Many of the articles devoted to scripting that I've seen in the past do not do enough to cater to the practical-minded programmers. These are the programmers who wish to learn about how the entire process of bringing a script from a high-level language down to some procedural format relates to their own programming efforts. They want to design a system that suits their needs, without being clouded by complexity. As such, this series will be geared towards enabling a programmer to fashion his/her own system, and not be dependent on handout code. Hopefully this series will be helpful to those who have found these other articles lacking as described. (No offense intended to anyone who may have written an article on scripting. Please don't take this personally.)

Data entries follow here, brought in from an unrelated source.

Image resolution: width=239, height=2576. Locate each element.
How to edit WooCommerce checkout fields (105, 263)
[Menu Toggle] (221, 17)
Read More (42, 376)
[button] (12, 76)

In addition, this series will include example code snippets written in C++. It's recommended that you be at least familiar with the basics of C++ classes.

Basic Format of this Series

The format of this series will be somewhat reversed with respect to the seemingly "normal" approach. I will not begin with the high-level language and end with the low-level implementation. Rather, I will be using a bottom-up approach, as it is more natural to develop a scripting system in this manner. A significant advantage of this approach is that the code immediately produces results, allowing problems to be found much more easily, and before they become serious. This is in direct contrast to tutorials which would begin with language theory, and ask that the programmer maintain faith that eventually somewhere down the line, everything will work itself out, and be free of bugs.

This first article will provide a simple overview to gain some perspective on what the purpose of a scripting system is, the problems it is usually intended to solve, and possible implementations. A simple example will be provided, and built upon in future articles.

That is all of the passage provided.